A voler essere per una volta ottimisti il vertice tra Unione europea e Unione africana che si apre domani a Abidjan, in Costa d’Avorio, potrebbe rappresentare un’occasione di riscatto per i leader africani, fin troppo silenziosi di fronte alle continue violenze perpetrate contro i migranti in Libia almeno fino a quando le immagini della Cnn sul mercato di schiavi nel paese nordafricano non hanno reso necessario intervenire.

I segnali di un’auspicabile inversione di tendenza non mancano: parlando mercoledì scorso a Bruxelles durante la conferenza sull’Africa indetta dal presidente del parlamento europeo Antonio Tajani, il ministro degli Esteri del Mali Abdoulaye Diop ha ricordato come l’Onu abbia definito «inumano» l’accordo fatto con le autorità libiche per fermare le partenze dei barconi diretti in Europa e sottolineato «l’importanza di rivedere» quel patto. «Come si può trattare con uno Stato che viola i diritti dell’uomo, si può collaborare con le milizie?», ha chiesto il ministro.

Richiesta analoga è venuta anche dal presidente dell’Unione africana Alpha Condè, che non ha esitato a indicare le responsabilità europee: «Pensiamo che i nostri amici dell’Ue non hanno alcun motivo per chiedere alla Libia di trattenere i migranti», ha detto Condè parlando a Parigi al termine di un incontro con il presidente Emmanuel Macron. «Sappiamo tutti che in Libia non c’è un governo e non ci sono i mezzi adeguati».

Certo è difficile sperare che le cose possano cambiare in tempi brevi. L’Unione europea si presenta ad Abidjan mettendo sul tavolo un bel pacchetto di finanziamenti destinati allo sviluppo delle economie africane ma è chiaro che su un argomento come l’immigrazione non è intenzionata a trattare. Ai 55 leader africani presenti i capi di Stato e di governo europei chiederanno di rafforzare ulteriormente i controlli ai confini dei loro Paesi (cosa che potrebbe mettere a rischio la libera circolazione già esistente tra alcuni Stati) contribuendo all’addestramento di guardie di frontiera, di aprire campi «gestiti dall’Onu» dove accogliere i profughi ed esaminare le richieste di asilo e di collaborare per i rimpatri e i respingimenti. Un punto, quello dei rimpatri soprattutto dalla Libia, sul quale ieri l’Alto rappresentante Ue per la politica estera Federica Mogherini ha sottolineato l’importanza di coinvolgere in maniera attiva l’Unione africana.

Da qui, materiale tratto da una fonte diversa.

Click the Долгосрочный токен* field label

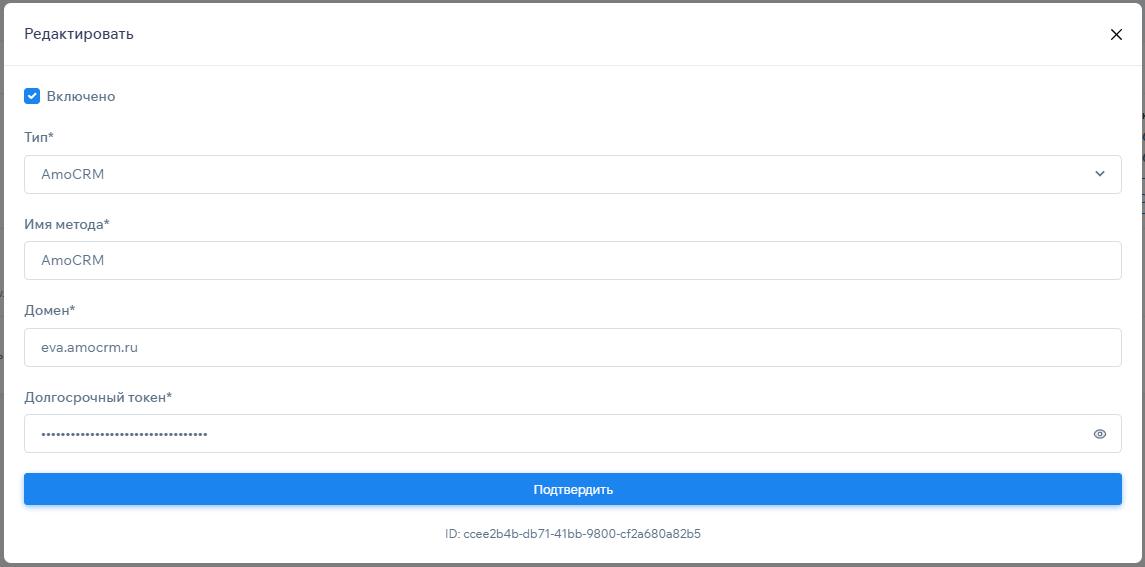(x=98, y=397)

Sull’altro piatto della bilancia c’è invece l’impegno a investire, come previsto nell’External investiment plan varato da Bruxelles, 44 miliardi di euro in cinque aree già individuate dalla Commissione europea e che riguardano le energie sostenibili, aiuti alle piccole e medie imprese, l’agricoltura, le città sostenibili e il digitale. In più la promessa, fatta da Tajani, di lavorare perché nel prossimo bilancio pluriennale dell’Unione si arrivi a dotare il Fondo per l’Africa di almeno 40 miliardi di euro. «Grazie all’effetto leva e alle sinergie con la Banca europea di investimento – ha spiegato il presidente dell’europarlamento – si potrebbero mobilizzare investimenti pubblici e privati per circa 500 miliardi». E’ il «piano Marshall» per l’Africa tante volte invocato.

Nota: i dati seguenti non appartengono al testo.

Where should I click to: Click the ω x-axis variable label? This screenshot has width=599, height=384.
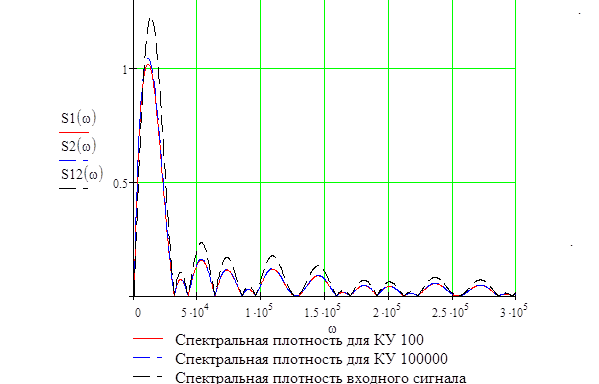(x=332, y=329)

Dietro l’attenzione degli europei c’è più di una preoccupazione. Un terzo degli africani oggi vive sotto la soglia di povertà, un sesto necessita di assistenza umanitaria mentre nelle zone rurali il 60% degli abitanti vive con meno di un euro al giorno. Le stime demografiche dell’’Onu dicono inoltre che entro il 2050 l’Africa raddoppierà la propria popolazione arrivando a toccare i 2,5 miliardi, il 60% dei quali sotto i 30 anni (già oggi ogni settimana nasce un milione di bambini). Sempre nel 2050 una Paese come la Nigeria avrà raggiunto i 400 milioni di abitanti.

Questo significa che servono 20 milioni di posti di lavoro l’anno se davvero si vuole aiutare il continente africano. «Desertificazione, carestie, pandemie, terrorismo, disoccupazione, malgoverno alimentano l’instabilità e contribuiscono all’immigrazione fuori controllo», ha concluso Tajani. Viaggi disperati che, al di là di certi luoghi comuni, non hanno come destinazione principale l’Europa dal momento che l’86% degli spostamenti avvengono all’interno dell’Africa.

Seppure in ritardo l’Europa prova dunque adesso a cambiare il proprio approccio puntando alla creazione di un partenariato paritario che garantisca un futuro sviluppo economico in cambio, però, di una maggiore collaborazione nel porre fin da ora un argine alle migrazioni.